╭──

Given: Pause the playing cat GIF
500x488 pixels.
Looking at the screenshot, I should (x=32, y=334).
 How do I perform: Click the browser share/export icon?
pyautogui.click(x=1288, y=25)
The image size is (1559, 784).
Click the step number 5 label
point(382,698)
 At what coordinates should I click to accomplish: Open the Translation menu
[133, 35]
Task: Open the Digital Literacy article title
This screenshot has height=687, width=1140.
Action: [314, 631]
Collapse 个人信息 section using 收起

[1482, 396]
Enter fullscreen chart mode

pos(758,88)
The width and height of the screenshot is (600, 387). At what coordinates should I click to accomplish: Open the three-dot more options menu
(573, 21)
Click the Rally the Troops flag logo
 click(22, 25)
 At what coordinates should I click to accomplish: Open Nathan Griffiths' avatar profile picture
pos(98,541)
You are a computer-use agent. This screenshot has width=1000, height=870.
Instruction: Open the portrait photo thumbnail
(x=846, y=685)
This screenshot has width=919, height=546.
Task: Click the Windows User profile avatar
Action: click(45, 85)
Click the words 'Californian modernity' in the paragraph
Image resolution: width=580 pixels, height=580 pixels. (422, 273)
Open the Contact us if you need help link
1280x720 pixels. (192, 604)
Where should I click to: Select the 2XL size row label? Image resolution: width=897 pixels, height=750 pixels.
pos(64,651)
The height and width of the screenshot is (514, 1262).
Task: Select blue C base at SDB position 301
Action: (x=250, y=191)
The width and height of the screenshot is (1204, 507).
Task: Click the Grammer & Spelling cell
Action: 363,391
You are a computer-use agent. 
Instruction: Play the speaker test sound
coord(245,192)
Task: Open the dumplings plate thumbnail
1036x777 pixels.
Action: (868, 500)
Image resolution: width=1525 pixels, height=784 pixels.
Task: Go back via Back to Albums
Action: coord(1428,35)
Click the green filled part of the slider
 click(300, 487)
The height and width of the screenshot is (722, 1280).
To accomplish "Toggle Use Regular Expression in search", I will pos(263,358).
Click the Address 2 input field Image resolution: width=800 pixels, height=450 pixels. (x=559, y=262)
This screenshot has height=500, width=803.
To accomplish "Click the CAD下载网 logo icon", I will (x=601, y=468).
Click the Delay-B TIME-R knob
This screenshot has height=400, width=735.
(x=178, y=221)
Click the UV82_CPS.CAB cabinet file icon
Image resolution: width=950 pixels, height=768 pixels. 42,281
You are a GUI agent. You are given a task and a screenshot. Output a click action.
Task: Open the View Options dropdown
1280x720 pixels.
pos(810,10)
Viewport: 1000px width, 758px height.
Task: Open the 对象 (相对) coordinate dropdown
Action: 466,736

╰──

[What is expected]: Each line of the data must come back exactly as written.

[Solution for this task]:
Given: Pause the playing cat GIF
500x488 pixels.
Looking at the screenshot, I should (x=32, y=334).
 How do I perform: Click the browser share/export icon?
pyautogui.click(x=1288, y=25)
The image size is (1559, 784).
Click the step number 5 label
point(382,698)
 At what coordinates should I click to accomplish: Open the Translation menu
[133, 35]
Task: Open the Digital Literacy article title
This screenshot has height=687, width=1140.
Action: [314, 631]
Collapse 个人信息 section using 收起

[1482, 396]
Enter fullscreen chart mode

pos(758,88)
The width and height of the screenshot is (600, 387). At what coordinates should I click to accomplish: Open the three-dot more options menu
(573, 21)
Click the Rally the Troops flag logo
 click(22, 25)
 At what coordinates should I click to accomplish: Open Nathan Griffiths' avatar profile picture
pos(98,541)
You are a computer-use agent. This screenshot has width=1000, height=870.
Instruction: Open the portrait photo thumbnail
(x=846, y=685)
This screenshot has width=919, height=546.
Task: Click the Windows User profile avatar
Action: click(45, 85)
Click the words 'Californian modernity' in the paragraph
Image resolution: width=580 pixels, height=580 pixels. (422, 273)
Open the Contact us if you need help link
1280x720 pixels. (192, 604)
Where should I click to: Select the 2XL size row label? Image resolution: width=897 pixels, height=750 pixels.
pos(64,651)
The height and width of the screenshot is (514, 1262).
Task: Select blue C base at SDB position 301
Action: (x=250, y=191)
The width and height of the screenshot is (1204, 507).
Task: Click the Grammer & Spelling cell
Action: 363,391
You are a computer-use agent. 
Instruction: Play the speaker test sound
coord(245,192)
Task: Open the dumplings plate thumbnail
1036x777 pixels.
Action: (868, 500)
Image resolution: width=1525 pixels, height=784 pixels.
Task: Go back via Back to Albums
Action: coord(1428,35)
Click the green filled part of the slider
 click(300, 487)
The height and width of the screenshot is (722, 1280).
To accomplish "Toggle Use Regular Expression in search", I will pos(263,358).
Click the Address 2 input field Image resolution: width=800 pixels, height=450 pixels. (x=559, y=262)
This screenshot has height=500, width=803.
To accomplish "Click the CAD下载网 logo icon", I will (x=601, y=468).
Click the Delay-B TIME-R knob
This screenshot has height=400, width=735.
(x=178, y=221)
Click the UV82_CPS.CAB cabinet file icon
Image resolution: width=950 pixels, height=768 pixels. 42,281
You are a GUI agent. You are given a task and a screenshot. Output a click action.
Task: Open the View Options dropdown
1280x720 pixels.
pos(810,10)
Viewport: 1000px width, 758px height.
Task: Open the 对象 (相对) coordinate dropdown
Action: 466,736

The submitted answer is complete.